» Problem statement:
Your job is to copy every record exactly.

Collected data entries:
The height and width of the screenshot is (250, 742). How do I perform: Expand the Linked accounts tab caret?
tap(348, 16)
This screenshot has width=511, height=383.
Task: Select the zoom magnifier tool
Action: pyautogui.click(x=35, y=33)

» Completed task:
The height and width of the screenshot is (250, 742). How do I perform: Expand the Linked accounts tab caret?
tap(348, 16)
This screenshot has width=511, height=383.
Task: Select the zoom magnifier tool
Action: pyautogui.click(x=35, y=33)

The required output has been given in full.